> What this task involves: Go to the line that includes "Screen dimensions: 809x637" and retype it, then every line after it to the end of the data, adding nothing.

(Dataset extract)

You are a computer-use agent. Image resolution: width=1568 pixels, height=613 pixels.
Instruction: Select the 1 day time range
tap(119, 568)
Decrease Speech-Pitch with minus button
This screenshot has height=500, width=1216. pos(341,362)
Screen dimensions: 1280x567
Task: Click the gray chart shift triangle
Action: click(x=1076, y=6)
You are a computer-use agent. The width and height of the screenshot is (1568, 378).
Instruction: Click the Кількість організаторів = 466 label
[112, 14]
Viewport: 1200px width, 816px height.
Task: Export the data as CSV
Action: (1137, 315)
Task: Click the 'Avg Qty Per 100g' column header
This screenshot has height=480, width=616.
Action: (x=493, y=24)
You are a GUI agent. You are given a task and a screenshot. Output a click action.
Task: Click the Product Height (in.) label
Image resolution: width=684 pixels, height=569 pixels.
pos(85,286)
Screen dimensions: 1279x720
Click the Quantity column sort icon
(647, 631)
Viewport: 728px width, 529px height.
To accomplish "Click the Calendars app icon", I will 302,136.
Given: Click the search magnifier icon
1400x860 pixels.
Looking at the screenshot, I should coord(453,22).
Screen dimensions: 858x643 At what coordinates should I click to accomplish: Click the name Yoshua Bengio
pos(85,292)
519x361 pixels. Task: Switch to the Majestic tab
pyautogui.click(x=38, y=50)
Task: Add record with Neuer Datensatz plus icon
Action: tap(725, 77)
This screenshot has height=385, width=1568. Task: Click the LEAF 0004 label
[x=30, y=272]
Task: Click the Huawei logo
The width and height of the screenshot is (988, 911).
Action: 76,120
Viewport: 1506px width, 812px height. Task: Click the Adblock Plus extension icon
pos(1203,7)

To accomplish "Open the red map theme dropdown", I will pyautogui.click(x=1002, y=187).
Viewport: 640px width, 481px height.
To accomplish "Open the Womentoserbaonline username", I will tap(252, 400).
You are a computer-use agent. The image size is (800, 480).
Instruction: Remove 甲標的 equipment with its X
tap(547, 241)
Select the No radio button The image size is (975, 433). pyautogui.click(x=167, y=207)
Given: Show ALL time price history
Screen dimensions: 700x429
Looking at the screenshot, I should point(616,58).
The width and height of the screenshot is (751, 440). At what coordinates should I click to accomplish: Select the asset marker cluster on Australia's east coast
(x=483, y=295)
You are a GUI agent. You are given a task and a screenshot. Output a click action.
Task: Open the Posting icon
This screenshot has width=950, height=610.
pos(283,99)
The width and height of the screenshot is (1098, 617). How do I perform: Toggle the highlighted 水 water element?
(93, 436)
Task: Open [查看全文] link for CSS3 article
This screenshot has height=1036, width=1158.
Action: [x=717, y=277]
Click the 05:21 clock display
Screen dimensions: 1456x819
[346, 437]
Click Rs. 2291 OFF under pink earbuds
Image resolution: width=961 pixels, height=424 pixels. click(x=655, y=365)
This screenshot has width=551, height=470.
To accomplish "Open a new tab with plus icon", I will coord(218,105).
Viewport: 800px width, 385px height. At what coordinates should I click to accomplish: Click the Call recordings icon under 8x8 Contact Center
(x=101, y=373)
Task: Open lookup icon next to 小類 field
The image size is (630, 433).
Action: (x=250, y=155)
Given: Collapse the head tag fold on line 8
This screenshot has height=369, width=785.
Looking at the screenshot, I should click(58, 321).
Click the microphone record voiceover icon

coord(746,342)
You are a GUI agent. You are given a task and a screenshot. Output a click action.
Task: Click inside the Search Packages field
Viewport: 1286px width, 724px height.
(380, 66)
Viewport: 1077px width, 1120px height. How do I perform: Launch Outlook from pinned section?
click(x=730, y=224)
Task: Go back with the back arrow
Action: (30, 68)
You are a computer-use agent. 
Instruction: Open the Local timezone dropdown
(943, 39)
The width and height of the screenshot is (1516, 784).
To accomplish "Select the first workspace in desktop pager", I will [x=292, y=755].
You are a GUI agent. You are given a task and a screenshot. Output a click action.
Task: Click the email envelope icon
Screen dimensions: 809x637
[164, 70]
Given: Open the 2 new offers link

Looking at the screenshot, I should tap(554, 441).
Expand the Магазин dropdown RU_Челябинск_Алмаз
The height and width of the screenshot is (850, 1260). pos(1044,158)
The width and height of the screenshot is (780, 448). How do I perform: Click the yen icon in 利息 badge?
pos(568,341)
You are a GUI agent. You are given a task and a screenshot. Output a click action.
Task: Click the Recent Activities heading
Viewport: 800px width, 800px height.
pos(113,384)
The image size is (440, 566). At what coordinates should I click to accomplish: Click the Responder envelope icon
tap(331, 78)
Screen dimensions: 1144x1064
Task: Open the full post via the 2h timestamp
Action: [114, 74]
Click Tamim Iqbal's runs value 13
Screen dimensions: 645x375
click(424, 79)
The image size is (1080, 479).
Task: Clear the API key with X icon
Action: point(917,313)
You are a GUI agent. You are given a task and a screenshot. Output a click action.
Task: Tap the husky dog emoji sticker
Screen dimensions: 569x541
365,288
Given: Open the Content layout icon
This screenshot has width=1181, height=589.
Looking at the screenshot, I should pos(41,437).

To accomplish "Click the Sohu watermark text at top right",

(End Dataset extract)

> Task result:
Screen dimensions: 809x637
[164, 70]
Given: Open the 2 new offers link

Looking at the screenshot, I should tap(554, 441).
Expand the Магазин dropdown RU_Челябинск_Алмаз
The height and width of the screenshot is (850, 1260). pos(1044,158)
The width and height of the screenshot is (780, 448). How do I perform: Click the yen icon in 利息 badge?
pos(568,341)
You are a GUI agent. You are given a task and a screenshot. Output a click action.
Task: Click the Recent Activities heading
Viewport: 800px width, 800px height.
pos(113,384)
The image size is (440, 566). At what coordinates should I click to accomplish: Click the Responder envelope icon
tap(331, 78)
Screen dimensions: 1144x1064
Task: Open the full post via the 2h timestamp
Action: [114, 74]
Click Tamim Iqbal's runs value 13
Screen dimensions: 645x375
click(424, 79)
The image size is (1080, 479).
Task: Clear the API key with X icon
Action: point(917,313)
You are a GUI agent. You are given a task and a screenshot. Output a click action.
Task: Tap the husky dog emoji sticker
Screen dimensions: 569x541
365,288
Given: Open the Content layout icon
This screenshot has width=1181, height=589.
Looking at the screenshot, I should pos(41,437).

To accomplish "Click the Sohu watermark text at top right",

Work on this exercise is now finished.